▶ [JOB]: Present the stretch of lines from the one containing "You are a GUI" through the final line as a numbered list, skipping any blank lines. Leave the pictures out of your list.

--

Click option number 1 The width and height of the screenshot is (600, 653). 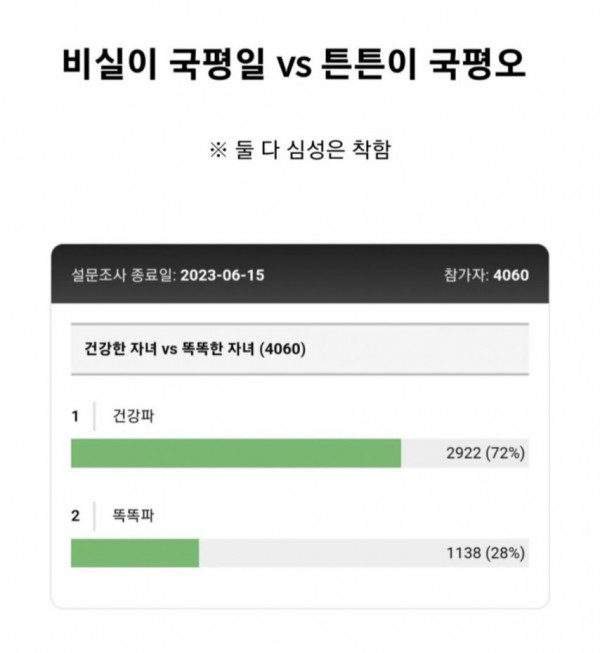[x=75, y=416]
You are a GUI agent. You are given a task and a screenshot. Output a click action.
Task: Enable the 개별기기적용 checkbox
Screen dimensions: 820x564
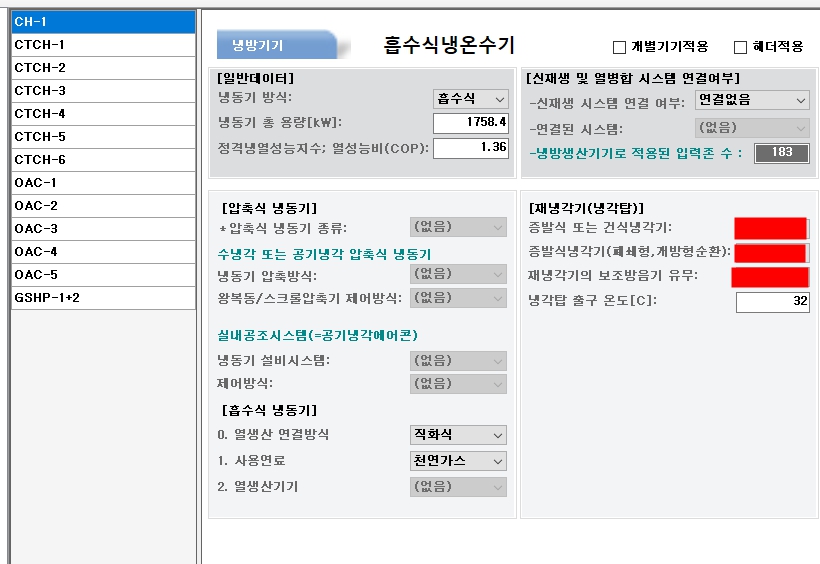click(620, 47)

--

▶ [SOLVED EXERCISE]:
1. You are a GUI agent. You are given a task and a screenshot. Output a click action.
2. Task: Enable the 개별기기적용 checkbox
3. Screen dimensions: 820x564
4. click(620, 47)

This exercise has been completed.